At data cutoff, the median number of cycles was 7.5 (range 1-22) and 21 pts were evaluable after at least cycle 4 restaging (CLL n=18, RS n=3). The ORR for CLL/SLL pts was 94% (17/18), with 56% CR (primary endpt) and 39% PR. 61% (11/18) pts had uMRD in the PB, first occurring after cycle 3 (n=4), cycle 6 (n=5), or cycle 10 or 12 (n=1 each). 56% (10/18) pts have thus far achieved BM-uMRD and 4 pts have not yet reached the point of evaluation. 58% (7/12) pts who have to date completed 1 year of DUV + VEN had CR with uMRD in the PB and BM and discontinued therapy, including 2 pts with del(17p). All 4 CLL pts who had progressed on BTKi have responded thus far. Three CLL pts have come off study.

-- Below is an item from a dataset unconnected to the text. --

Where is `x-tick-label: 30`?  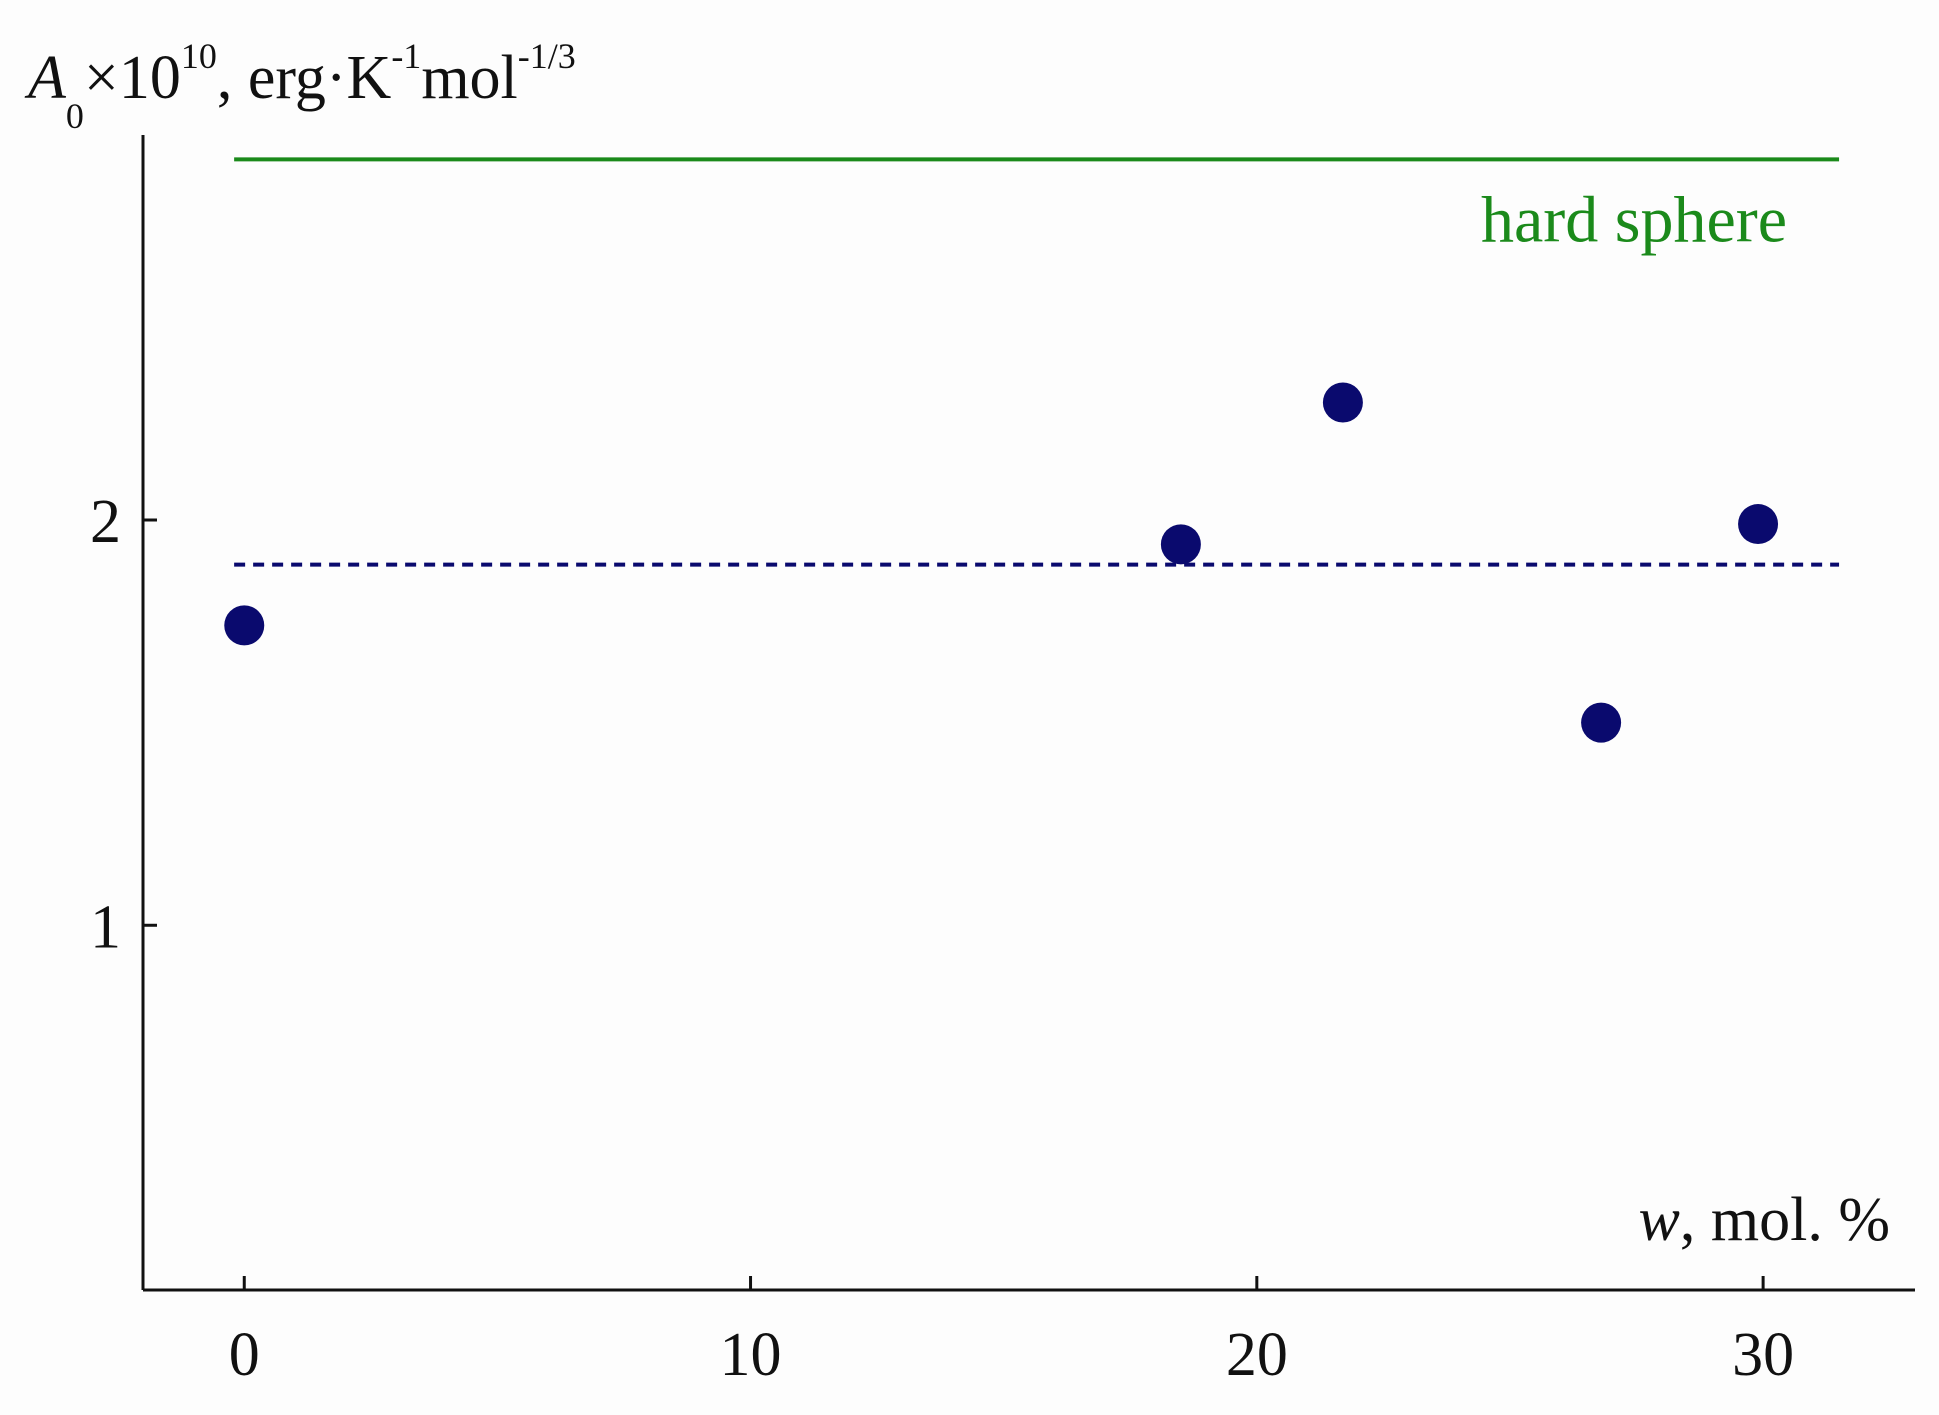
x-tick-label: 30 is located at coordinates (1763, 1355).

One pt with minimal nodal disease achieved uMRD in PB and BM and proceeded to alloSCT. Two pts at DL1 came off study for PD (1 CLL and 1 RS). Of the 3 pts with RS, 1 had disease reduction but was in SD after 3 cycles and started new therapy, and 2 pts had early PD and came off study. 3 pts have died, all with RS.

Conclusions:

DUV + VEN has a manageable safety profile to date and is active for pts with R/R CLL/SLL, including those who have relapsed after BTKi. High rates of CR and uMRD for this 1-year MRD-guided, time-limited, all oral regimen have already been observed despite short follow-up. Updated results of this actively accruing study will be presented at the meeting.